### Source data
---------------

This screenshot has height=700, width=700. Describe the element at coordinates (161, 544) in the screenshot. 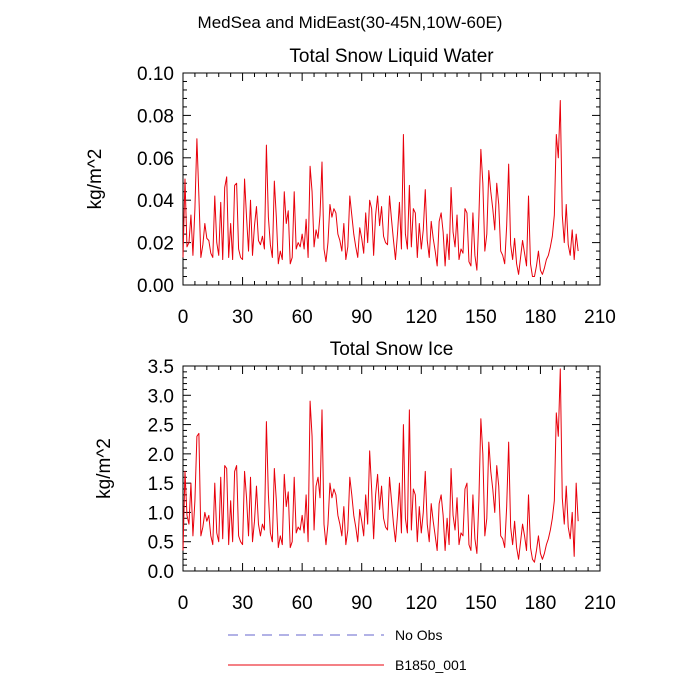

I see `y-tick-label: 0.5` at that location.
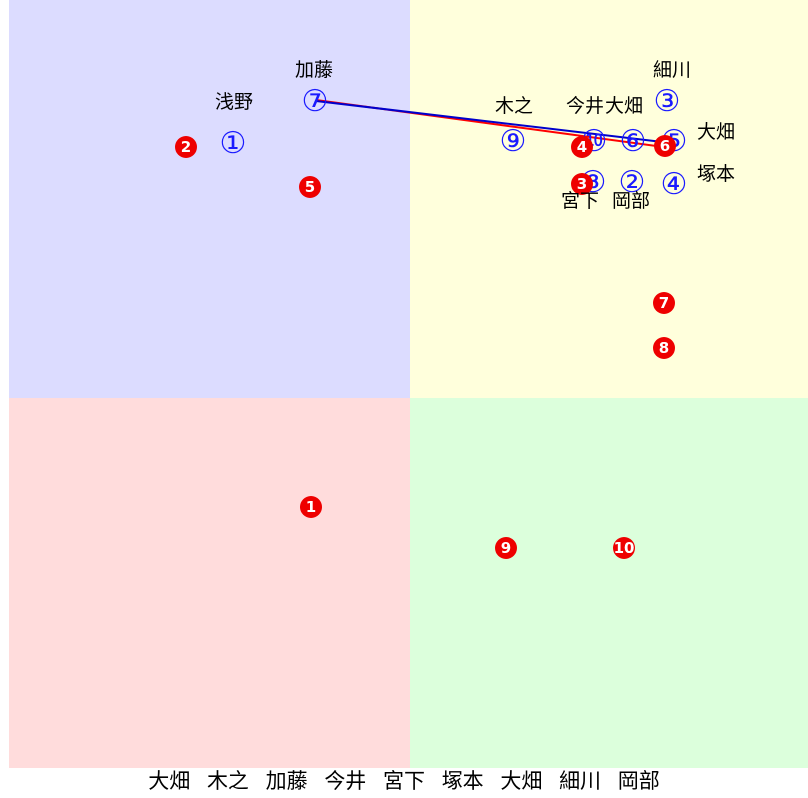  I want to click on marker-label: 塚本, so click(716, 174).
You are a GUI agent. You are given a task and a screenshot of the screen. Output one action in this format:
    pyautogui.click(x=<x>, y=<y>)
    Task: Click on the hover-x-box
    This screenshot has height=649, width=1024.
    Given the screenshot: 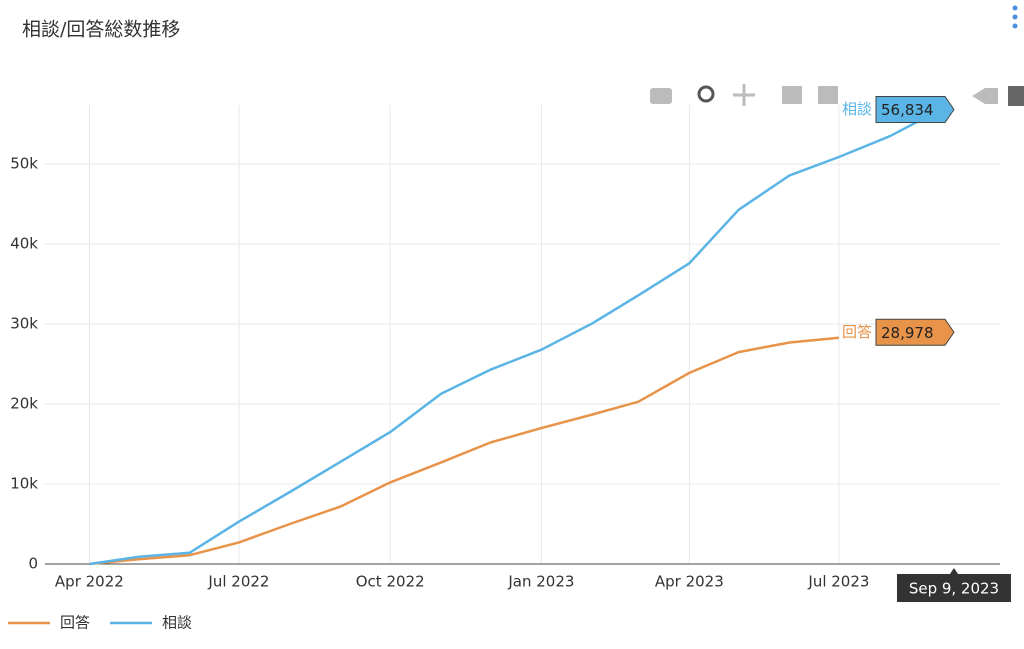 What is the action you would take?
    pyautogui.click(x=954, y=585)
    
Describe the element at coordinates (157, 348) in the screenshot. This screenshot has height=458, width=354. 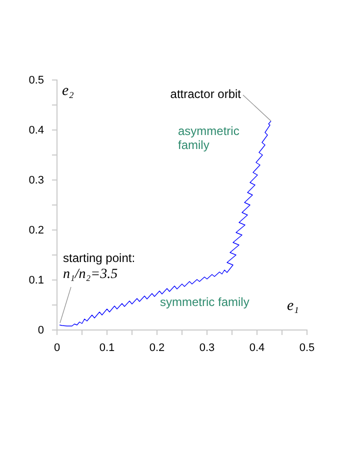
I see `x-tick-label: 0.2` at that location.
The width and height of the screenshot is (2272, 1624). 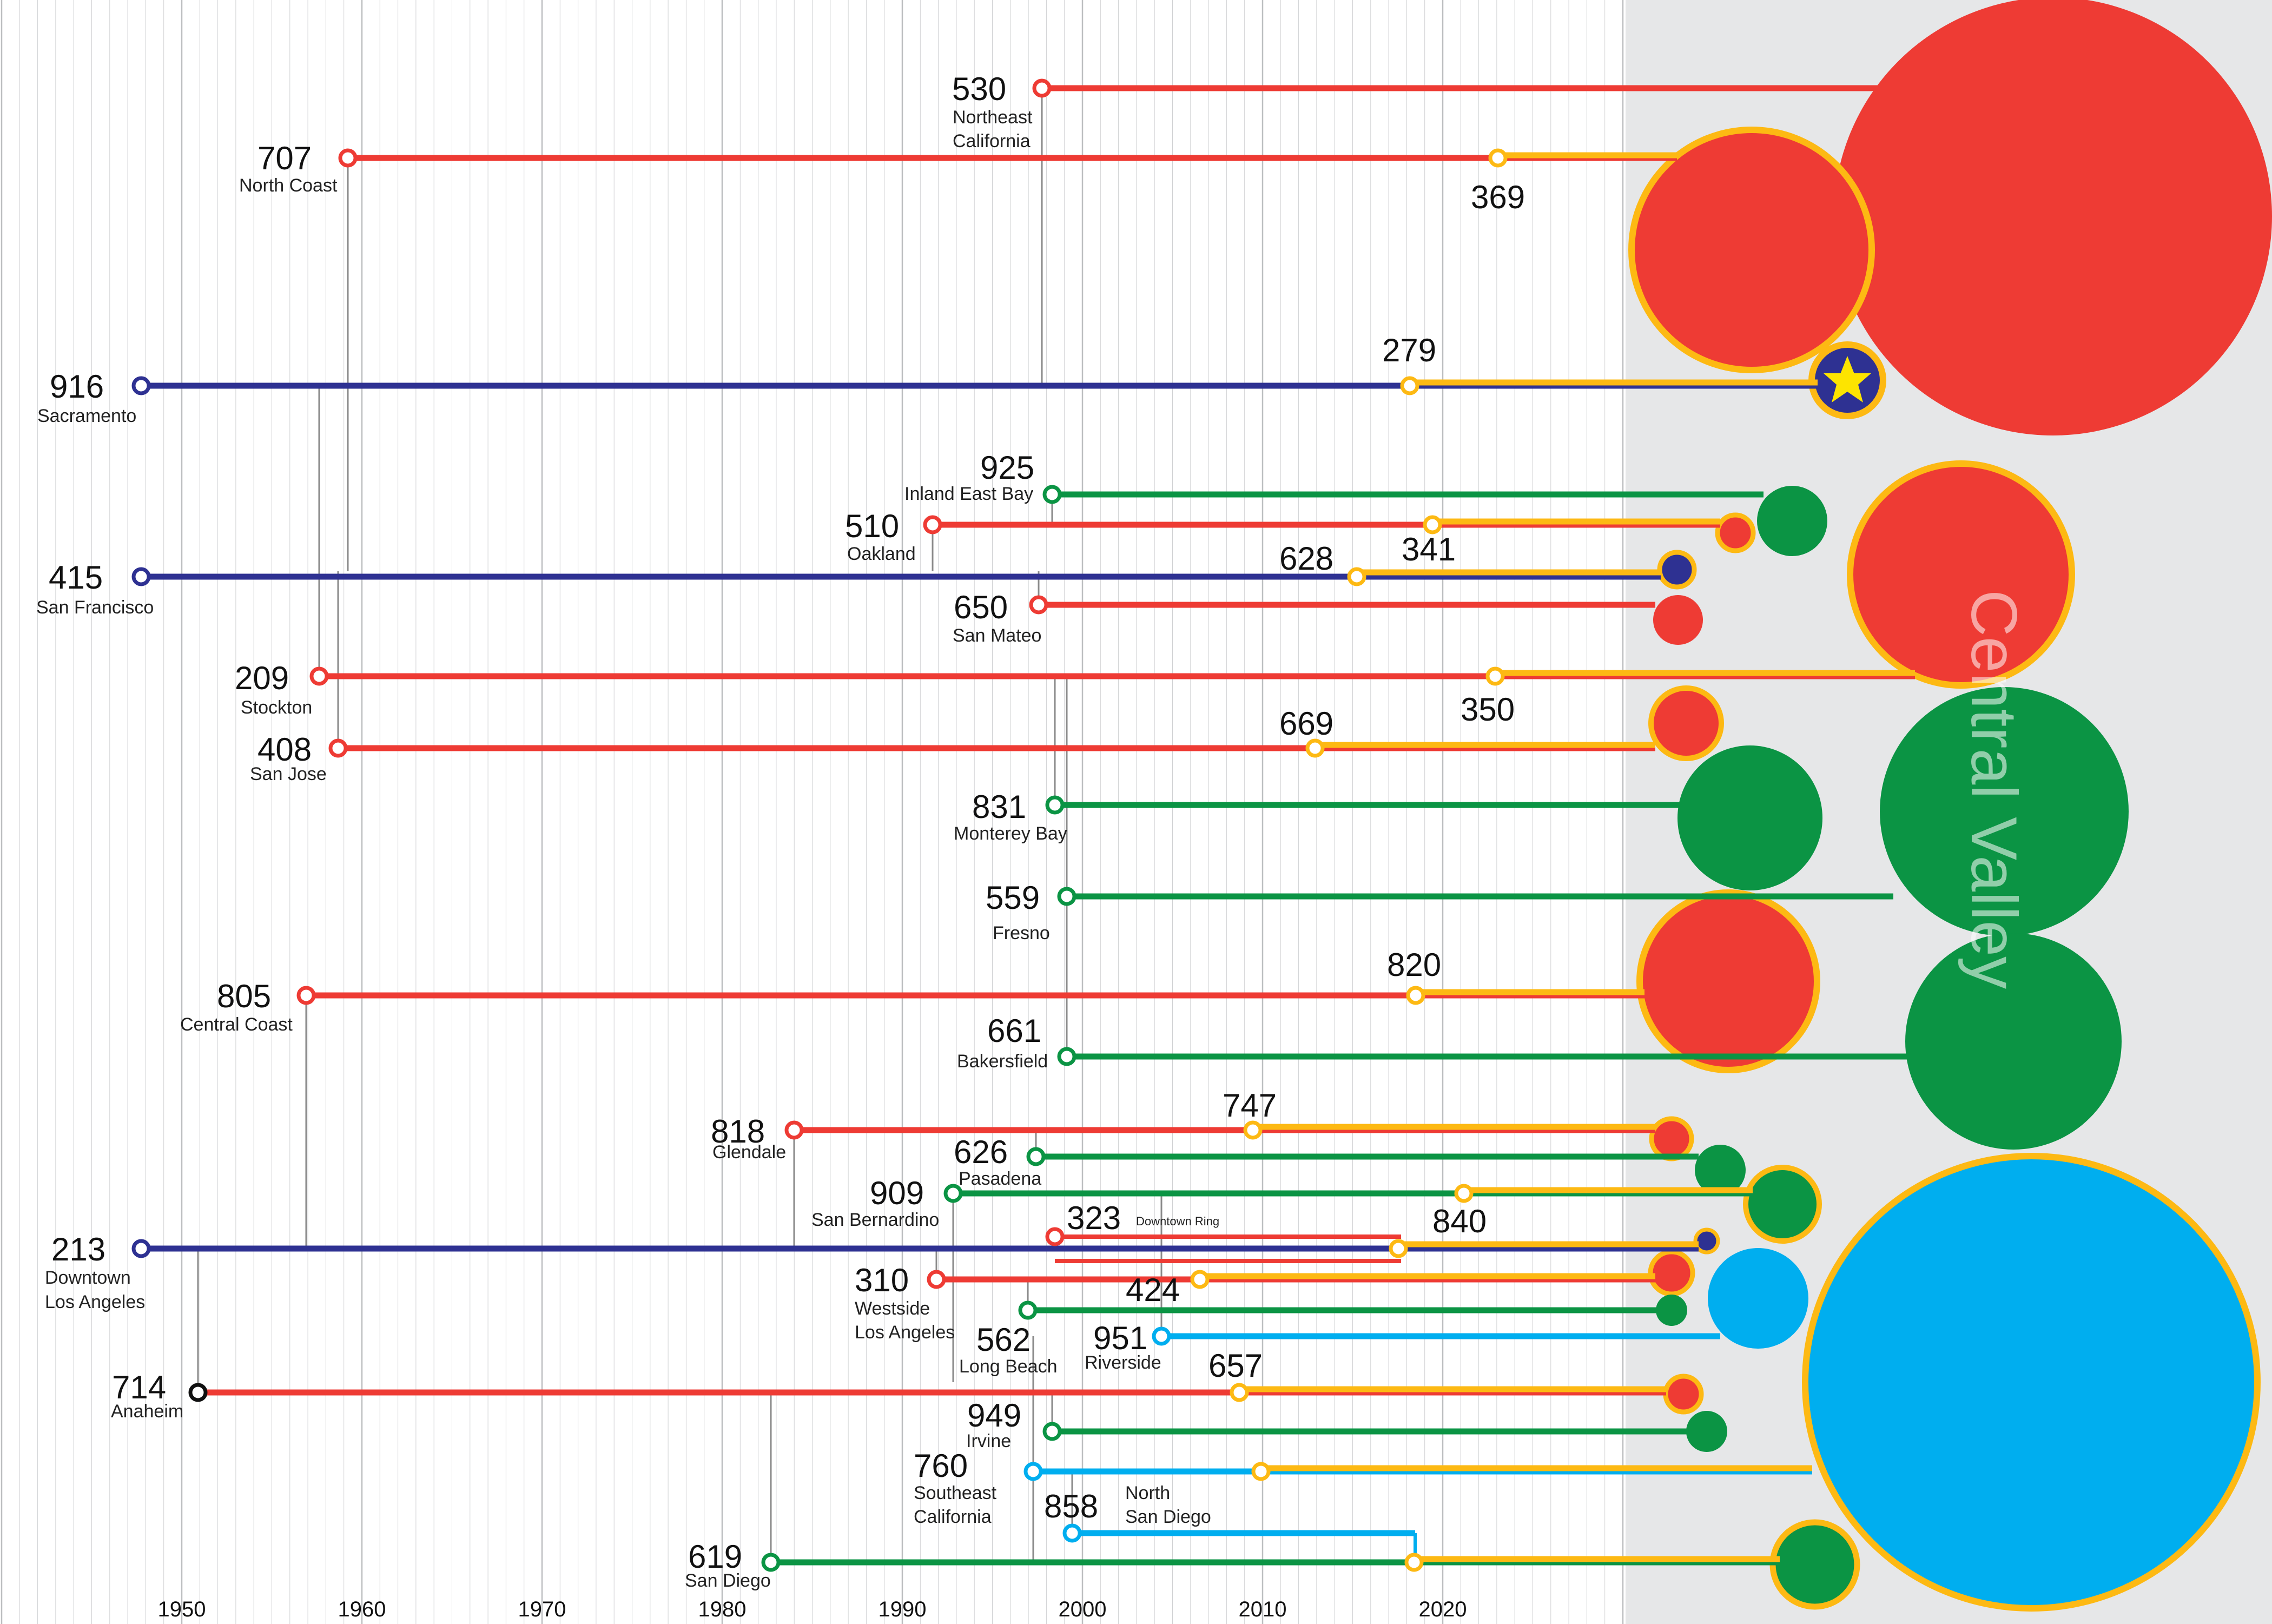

---------------

### Prompt
Echo verbatim the rows above, starting with the line that contains "Describe the element at coordinates (157, 348)" and going on through the last row. Leave the pictures out.

### Task answer
Describe the element at coordinates (157, 348) in the screenshot. This screenshot has height=458, width=354. 
I see `x-tick-label: 0.2` at that location.
The width and height of the screenshot is (2272, 1624). 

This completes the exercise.